Problem requirements
The required output is the exact run of lines from the one that contains "Expand レイヤー 1 disclosure chevron" to the end of the data, with every picture left out.

Stored items
****************
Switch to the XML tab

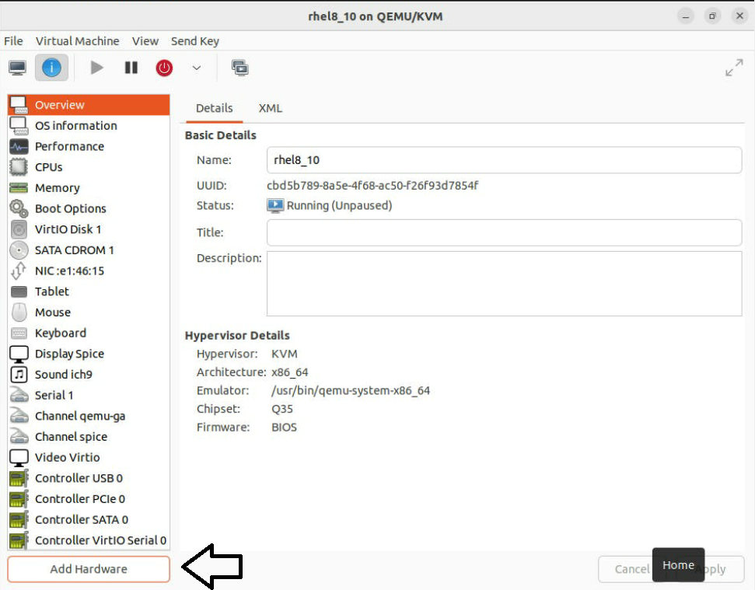coord(271,108)
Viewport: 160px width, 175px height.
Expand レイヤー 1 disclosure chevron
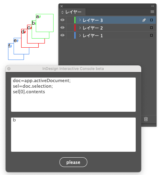pos(80,35)
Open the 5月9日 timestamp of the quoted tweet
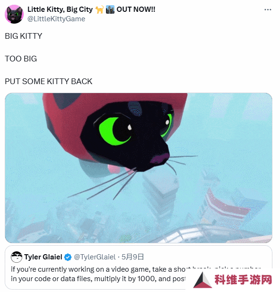This screenshot has height=292, width=280. point(133,257)
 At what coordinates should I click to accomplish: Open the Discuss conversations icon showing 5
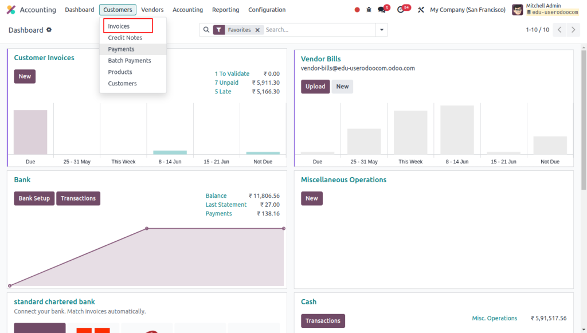pos(381,9)
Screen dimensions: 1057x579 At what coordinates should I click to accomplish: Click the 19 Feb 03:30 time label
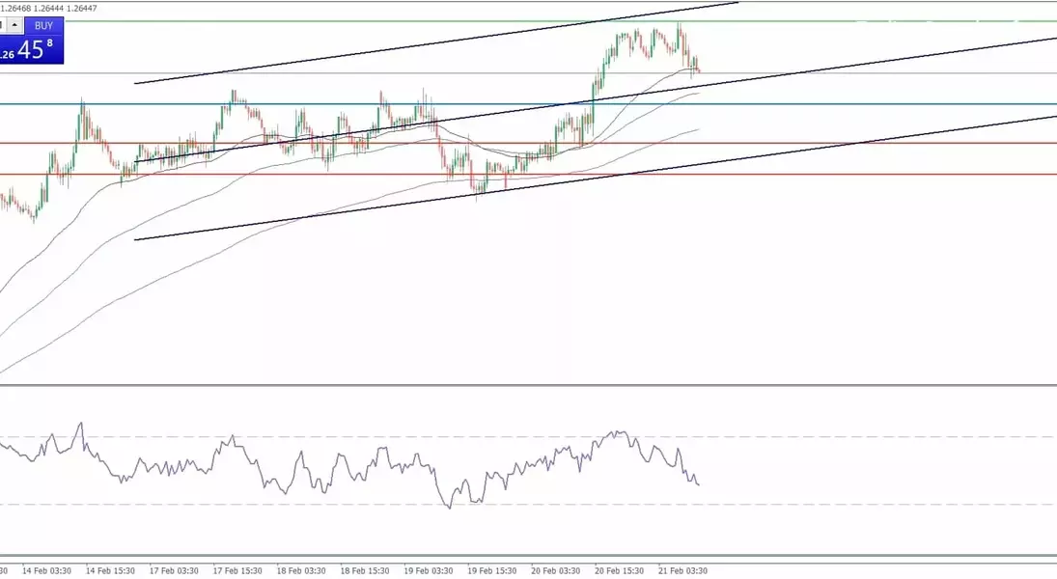[x=429, y=571]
****************
Written solution
Expand レイヤー 1 disclosure chevron
pos(80,35)
Open the 5月9日 timestamp of the quoted tweet
This screenshot has height=292, width=280. point(133,257)
 At what coordinates should I click to accomplish: Open the Discuss conversations icon showing 5
pos(381,9)
Screen dimensions: 1057x579 At what coordinates should I click to accomplish: Click the 19 Feb 03:30 time label
[x=429, y=571]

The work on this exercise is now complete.